(Beginning of Selected excerpt)
Over the course of two years, the study tracked 888 serodiscordant couples — that is, couples in which one partner is HIV-positive and one is HIV-negative. This included 548 different-sex couples and 340 same-sex male couples. The HIV-positive partners maintained undetectable viral levels with antiretroviral therapy (ART), but the HIV-negative partners did not use PrEP.
There were 11 cases in the study in which partners contracted HIV, but they didn’t get it from their partners. Researchers tested the virus in each case and confirmed that what they had contracted was not phylogenetically linked to their partners’ virus. In other words, it was conclusively proven that they only contracted HIV because they had sex outside the relationship.
Simon Collins, a member of the PARTNER study steering committee, described the results as “simple to understand.” In a statement, he explained, “This provides the strongest estimate of actual risk of HIV transmission when an HIV positive person has undetectable viral load — and that risk is effectively zero.”The implications of this result for public policy around HIV stigmatization in the United States are profound. There are numerous HIV-positive Americans who are serving draconian criminal sentences for having sex with other people due to misguided laws (combined with overzealous prosecutions and bigoted juries). Oftentimes, it is people of color who are disproportionately impacted, as exemplified by one of the most (in)famous of these cases, the so-called "Tiger Mandingo" case where a 23-year-old African-American man named Michael Johnson was sentenced to 30 years in jail after being convicted of multiple felonies in Missouri.
Hopefully, this new scientific evidence from the PARTNER study can be used to help organizations like the SERO Project support the repeal of some of these pernicious laws around the country.
(End of Selected excerpt)
● **Tasks to perform**
- 1) Summarize the passage on the PARTNER study in two sentences.
- 2) Answer these questions on the passage on the PARTNER study:
(a) How many same-sex male couples did the study include?
(b) Who described the results as "simple to understand"?
(c) What sentence did Michael Johnson receive?
(Beginning of Data shown)
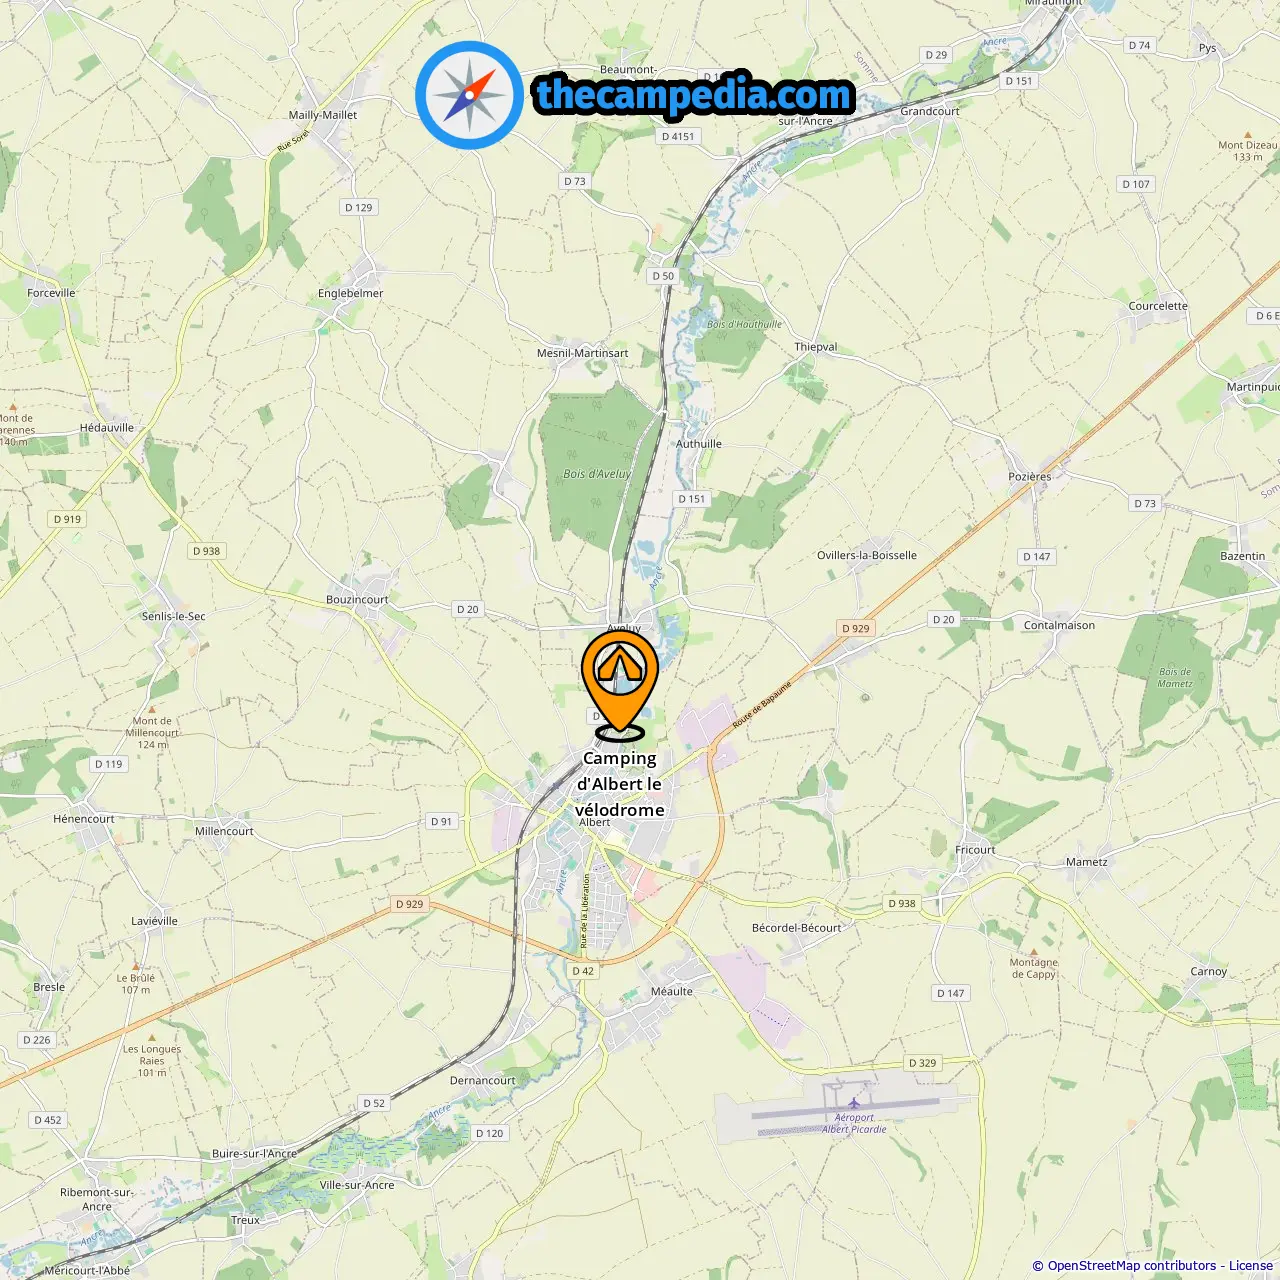Select the D 929 road shield near Ovillers
The height and width of the screenshot is (1280, 1280).
coord(856,628)
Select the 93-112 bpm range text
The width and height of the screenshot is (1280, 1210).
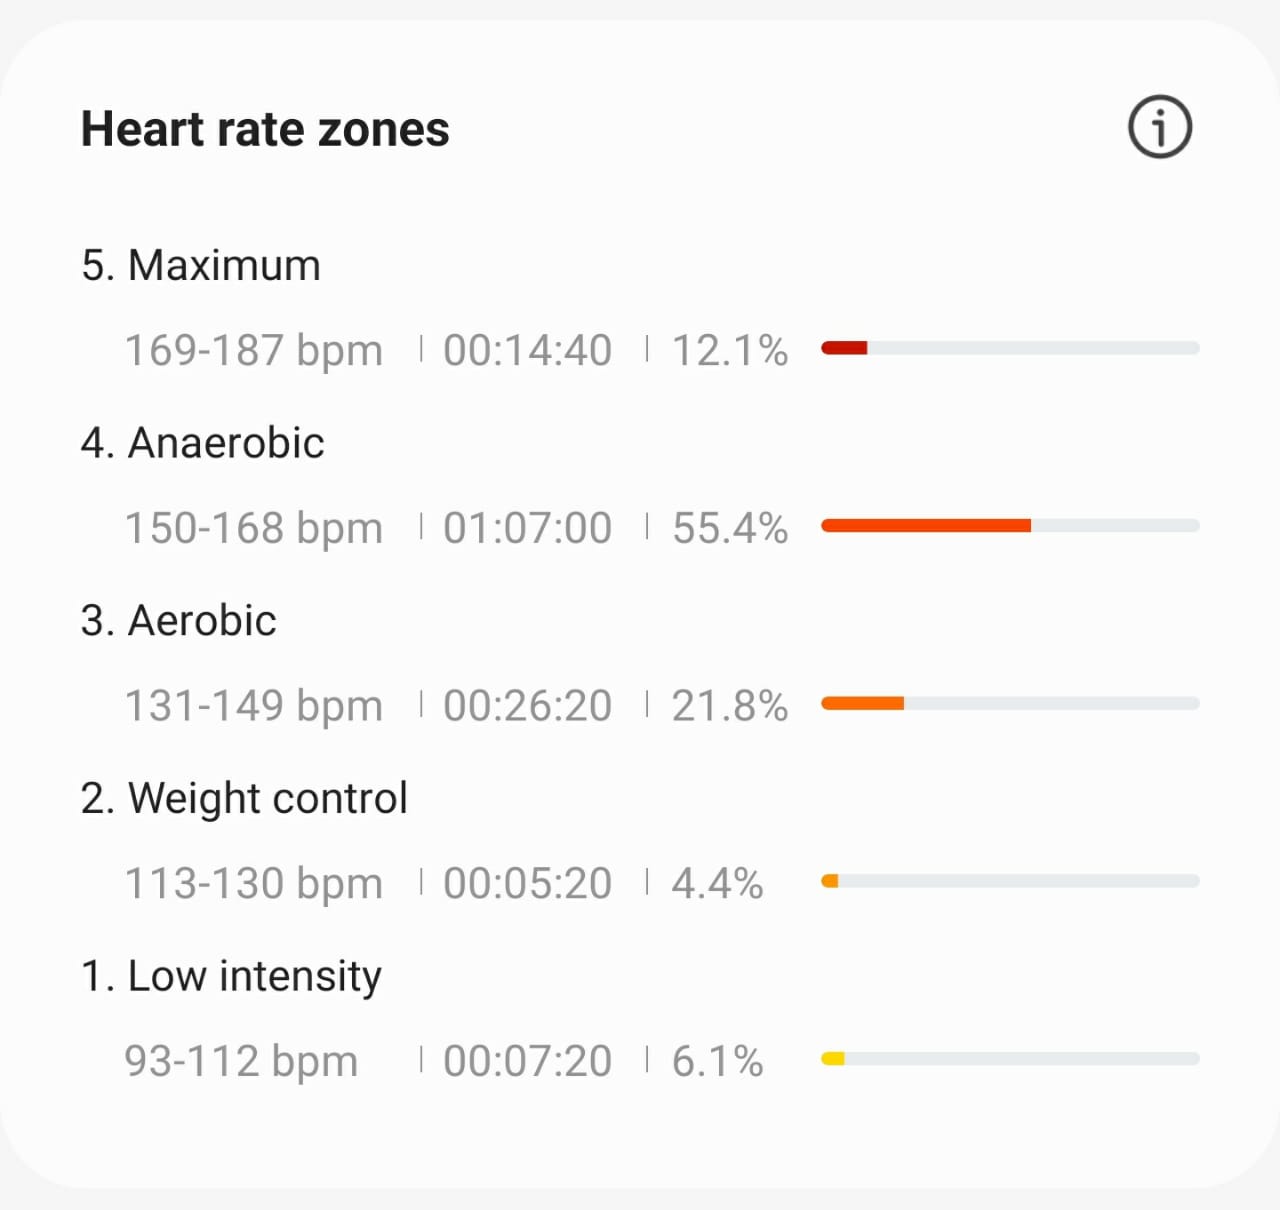(x=241, y=1061)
(End of Data shown)
● **Answers below**
- 1) Over two years, the PARTNER study tracked 888 serodiscordant couples in which the HIV-positive partners kept undetectable viral levels with ART and the HIV-negative partners did not use PrEP. The 11 infections that occurred were confirmed not to be phylogenetically linked to the partners' virus, and a steering committee member called the transmission risk with undetectable viral load effectively zero, a result with profound implications for U.S. laws under which HIV-positive people have received harsh criminal sentences for having sex.

- 2)
(a) 340
(b) Simon Collins, a member of the PARTNER study steering committee
(c) 30 years in jail